Abstract

Far-ultraviolet spectra of the gravitational lens components Q0957+561A, B were obtained with the Hubble Space Telescope Faint Object Spectrograph (FOS) at five equally spaced epochs, one every 2 weeks. We confirm the flux variability of the quasar's Lyα and O VI λ1037 emission lines in IUE spectra reported in earlier work of Dolan et al. The fluxes in these lines vary on a timescale of weeks in the observer's rest frame, independently of each other and of the surrounding continuum. The individual spectra of each image were co-added to investigate the properties of the Lyα forest along the two lines of sight to the quasar. Absorption lines having equivalent width Wλ ≥ 0.3 A in the observer's frame not previously identified by Michalitsianos et al. as interstellar lines, metal lines, or higher order Lyman lines were taken to be Lyα forest lines. The existence of each line in this consistently selected set was then verified by its presence in two archival FOS spectra with ~ 1.5 times higher signal to noise than our co-added spectra. Lyα forest lines with Wλ ≥ 0.3 A appear at 41 distinct wavelengths in the spectra of the two images. One absorption line in the spectrum of image A has no counterpart in the spectrum of image B, and one line in image B has no counterpart in image A. Based on the separation of the lines of sight over the redshift range searched for Lyα forest lines, the density of the absorbing clouds in the direction of Q0957+561 must change significantly over a distance R = 160 h kpc in the simplified model where the absorbers are treated as spherical clouds and the characteristic dimension, R, is the radius. (We adopt H0 = 50 h50 km s-1 Mpc-1, q0 = , and Λ = 0 throughout this paper.) The 95% confidence interval on R extends from 50 to 950 h kpc. We show in the Appendix that the fraction of Lyα forest lines that appear in only one spectrum can be expressed as a rapidly converging power series in 1/r, where r the ratio of the radius of the cloud to the separation of the two lines of sight at the redshift of the cloud. This power series can be rewritten to give r in terms of the fraction of Lyα forest wavelengths that appear in the spectrum of only one image. A simple linear approximation to the solution that everywhere agrees with the power series solution to better than 0.8% for r ≥ 2 is derived in the Appendix.

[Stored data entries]

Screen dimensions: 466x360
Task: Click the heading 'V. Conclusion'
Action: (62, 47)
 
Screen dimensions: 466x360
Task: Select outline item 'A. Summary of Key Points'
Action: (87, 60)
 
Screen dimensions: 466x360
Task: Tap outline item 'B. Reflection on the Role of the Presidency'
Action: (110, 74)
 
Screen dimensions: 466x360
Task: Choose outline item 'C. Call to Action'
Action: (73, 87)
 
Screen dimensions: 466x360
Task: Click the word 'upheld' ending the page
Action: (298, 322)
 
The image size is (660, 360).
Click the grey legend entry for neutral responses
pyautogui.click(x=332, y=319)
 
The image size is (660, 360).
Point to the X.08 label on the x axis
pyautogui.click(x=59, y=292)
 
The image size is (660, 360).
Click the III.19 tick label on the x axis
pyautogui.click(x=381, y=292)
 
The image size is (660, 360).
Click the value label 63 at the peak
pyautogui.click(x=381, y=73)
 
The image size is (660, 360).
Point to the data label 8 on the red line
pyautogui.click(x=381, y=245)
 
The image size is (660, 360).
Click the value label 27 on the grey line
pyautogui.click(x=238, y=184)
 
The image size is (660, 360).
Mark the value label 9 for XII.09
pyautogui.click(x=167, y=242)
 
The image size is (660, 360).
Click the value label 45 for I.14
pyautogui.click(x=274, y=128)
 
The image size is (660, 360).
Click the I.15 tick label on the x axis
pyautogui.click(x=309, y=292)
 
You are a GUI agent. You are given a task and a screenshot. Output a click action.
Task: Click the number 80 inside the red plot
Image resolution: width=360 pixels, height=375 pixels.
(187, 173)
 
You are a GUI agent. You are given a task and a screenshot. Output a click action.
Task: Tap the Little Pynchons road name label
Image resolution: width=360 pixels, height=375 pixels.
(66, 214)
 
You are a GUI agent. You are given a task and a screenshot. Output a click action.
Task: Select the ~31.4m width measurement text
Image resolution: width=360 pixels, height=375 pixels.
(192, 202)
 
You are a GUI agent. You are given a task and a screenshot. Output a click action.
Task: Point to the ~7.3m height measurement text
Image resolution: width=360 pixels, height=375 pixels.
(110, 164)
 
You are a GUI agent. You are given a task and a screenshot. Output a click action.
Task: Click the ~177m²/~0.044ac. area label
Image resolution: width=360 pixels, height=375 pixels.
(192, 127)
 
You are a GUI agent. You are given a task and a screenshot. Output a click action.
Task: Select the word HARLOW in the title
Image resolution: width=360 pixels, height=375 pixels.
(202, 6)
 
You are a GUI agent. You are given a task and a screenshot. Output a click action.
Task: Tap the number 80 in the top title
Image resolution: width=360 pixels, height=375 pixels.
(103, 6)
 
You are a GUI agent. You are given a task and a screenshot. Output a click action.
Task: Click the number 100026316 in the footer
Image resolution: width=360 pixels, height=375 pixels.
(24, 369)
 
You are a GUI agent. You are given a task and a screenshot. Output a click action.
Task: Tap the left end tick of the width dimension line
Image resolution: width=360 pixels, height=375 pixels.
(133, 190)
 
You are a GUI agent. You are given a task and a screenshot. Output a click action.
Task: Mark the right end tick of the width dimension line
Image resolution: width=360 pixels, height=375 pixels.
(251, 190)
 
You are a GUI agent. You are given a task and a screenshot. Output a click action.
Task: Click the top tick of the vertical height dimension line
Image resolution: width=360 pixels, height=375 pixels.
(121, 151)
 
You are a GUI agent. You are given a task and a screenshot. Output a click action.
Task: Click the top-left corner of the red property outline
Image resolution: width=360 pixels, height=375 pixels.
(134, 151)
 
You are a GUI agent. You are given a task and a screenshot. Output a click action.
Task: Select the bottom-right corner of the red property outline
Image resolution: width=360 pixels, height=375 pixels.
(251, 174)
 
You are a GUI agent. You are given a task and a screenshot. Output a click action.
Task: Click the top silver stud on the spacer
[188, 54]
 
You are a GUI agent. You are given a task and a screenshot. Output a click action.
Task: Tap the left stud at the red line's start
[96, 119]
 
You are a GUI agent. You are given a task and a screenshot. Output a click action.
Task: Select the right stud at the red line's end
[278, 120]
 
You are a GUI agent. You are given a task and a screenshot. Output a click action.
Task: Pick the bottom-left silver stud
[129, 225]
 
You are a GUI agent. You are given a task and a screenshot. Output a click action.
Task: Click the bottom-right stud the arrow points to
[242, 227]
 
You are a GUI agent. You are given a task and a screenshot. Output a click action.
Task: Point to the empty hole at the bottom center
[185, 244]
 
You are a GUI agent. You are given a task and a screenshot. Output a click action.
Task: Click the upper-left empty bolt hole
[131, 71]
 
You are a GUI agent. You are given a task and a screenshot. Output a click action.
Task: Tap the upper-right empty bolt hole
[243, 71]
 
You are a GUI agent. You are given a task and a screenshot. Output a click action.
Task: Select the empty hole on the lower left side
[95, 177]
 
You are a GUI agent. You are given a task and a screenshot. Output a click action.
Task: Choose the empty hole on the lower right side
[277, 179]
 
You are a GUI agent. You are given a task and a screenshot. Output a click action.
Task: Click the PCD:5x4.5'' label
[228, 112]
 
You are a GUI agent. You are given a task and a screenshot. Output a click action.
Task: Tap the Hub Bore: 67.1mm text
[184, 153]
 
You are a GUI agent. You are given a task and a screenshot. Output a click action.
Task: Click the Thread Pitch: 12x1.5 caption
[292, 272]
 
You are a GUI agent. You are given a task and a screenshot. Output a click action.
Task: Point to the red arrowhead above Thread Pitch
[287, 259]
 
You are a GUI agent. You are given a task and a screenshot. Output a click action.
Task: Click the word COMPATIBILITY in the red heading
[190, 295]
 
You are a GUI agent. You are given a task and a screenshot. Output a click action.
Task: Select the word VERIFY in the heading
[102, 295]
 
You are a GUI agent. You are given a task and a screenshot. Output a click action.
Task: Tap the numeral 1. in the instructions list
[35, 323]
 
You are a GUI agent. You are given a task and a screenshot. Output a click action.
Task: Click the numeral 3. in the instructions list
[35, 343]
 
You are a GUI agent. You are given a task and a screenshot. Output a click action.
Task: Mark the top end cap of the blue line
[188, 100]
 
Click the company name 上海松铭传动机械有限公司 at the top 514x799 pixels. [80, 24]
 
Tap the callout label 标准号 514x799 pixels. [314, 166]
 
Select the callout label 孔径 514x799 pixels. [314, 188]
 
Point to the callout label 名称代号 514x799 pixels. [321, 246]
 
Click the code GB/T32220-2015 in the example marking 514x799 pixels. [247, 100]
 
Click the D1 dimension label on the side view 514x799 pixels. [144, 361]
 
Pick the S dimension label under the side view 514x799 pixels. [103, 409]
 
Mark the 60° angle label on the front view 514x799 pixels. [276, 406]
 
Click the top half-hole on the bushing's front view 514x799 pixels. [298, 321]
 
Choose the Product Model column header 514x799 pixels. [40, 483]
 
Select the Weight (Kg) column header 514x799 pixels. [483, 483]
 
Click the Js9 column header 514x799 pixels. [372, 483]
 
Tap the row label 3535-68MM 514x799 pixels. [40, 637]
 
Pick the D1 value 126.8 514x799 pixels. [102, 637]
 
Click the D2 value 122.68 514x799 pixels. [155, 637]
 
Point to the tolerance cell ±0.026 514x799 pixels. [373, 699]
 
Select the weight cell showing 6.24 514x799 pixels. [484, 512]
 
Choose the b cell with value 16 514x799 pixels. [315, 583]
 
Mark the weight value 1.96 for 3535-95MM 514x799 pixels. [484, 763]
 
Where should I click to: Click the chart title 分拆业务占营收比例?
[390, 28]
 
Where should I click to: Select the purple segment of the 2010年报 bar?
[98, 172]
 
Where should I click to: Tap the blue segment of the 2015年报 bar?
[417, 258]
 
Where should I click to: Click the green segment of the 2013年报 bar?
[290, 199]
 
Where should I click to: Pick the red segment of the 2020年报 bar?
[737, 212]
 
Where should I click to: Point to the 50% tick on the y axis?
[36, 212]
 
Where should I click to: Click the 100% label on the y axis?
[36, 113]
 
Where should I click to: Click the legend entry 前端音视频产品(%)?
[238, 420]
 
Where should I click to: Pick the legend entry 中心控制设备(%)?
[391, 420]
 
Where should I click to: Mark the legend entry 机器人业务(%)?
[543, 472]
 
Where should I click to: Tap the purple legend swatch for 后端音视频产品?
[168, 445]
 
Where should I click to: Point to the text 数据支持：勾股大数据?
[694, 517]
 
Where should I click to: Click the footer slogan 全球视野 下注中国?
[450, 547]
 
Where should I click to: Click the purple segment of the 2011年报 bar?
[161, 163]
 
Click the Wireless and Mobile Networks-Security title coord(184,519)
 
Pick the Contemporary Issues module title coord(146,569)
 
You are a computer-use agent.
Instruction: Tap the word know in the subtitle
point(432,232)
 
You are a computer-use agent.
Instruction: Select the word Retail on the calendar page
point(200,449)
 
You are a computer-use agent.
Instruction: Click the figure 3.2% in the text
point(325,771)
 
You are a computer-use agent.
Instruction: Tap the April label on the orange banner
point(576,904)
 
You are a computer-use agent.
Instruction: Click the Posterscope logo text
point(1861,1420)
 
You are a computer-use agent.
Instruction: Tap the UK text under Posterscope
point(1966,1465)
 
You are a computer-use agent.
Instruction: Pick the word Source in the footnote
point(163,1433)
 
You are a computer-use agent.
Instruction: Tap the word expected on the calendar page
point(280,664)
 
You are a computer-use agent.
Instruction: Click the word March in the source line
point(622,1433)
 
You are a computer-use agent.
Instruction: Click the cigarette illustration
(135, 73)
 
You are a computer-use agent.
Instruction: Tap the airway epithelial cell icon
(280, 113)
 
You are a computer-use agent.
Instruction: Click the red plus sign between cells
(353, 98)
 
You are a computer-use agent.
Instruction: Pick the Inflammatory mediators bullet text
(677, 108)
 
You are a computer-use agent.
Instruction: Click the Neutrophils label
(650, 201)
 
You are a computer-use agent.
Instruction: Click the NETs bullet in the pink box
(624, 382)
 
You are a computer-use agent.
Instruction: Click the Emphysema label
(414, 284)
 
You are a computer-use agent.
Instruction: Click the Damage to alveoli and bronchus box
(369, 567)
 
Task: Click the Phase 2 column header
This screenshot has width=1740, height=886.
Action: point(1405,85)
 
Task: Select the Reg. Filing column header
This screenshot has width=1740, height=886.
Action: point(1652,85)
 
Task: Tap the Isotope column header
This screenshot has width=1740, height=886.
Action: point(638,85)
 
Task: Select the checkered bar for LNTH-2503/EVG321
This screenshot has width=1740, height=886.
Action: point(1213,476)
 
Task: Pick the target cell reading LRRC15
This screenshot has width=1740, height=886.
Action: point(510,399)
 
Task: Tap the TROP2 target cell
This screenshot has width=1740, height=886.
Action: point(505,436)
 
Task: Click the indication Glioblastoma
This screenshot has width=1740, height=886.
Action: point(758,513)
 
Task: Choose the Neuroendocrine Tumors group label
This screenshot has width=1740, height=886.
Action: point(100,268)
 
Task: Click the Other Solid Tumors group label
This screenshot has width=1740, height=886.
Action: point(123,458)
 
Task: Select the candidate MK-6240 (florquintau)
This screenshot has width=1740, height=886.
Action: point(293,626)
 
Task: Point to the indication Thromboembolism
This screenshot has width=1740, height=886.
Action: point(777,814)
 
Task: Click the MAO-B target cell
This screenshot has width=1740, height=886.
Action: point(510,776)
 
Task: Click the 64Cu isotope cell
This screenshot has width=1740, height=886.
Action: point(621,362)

— WORK ORDER —
In the abstract, how many times were the spectra taken, and how far apart?

— COMPLETED EXERCISE —
Five times, one every 2 weeks.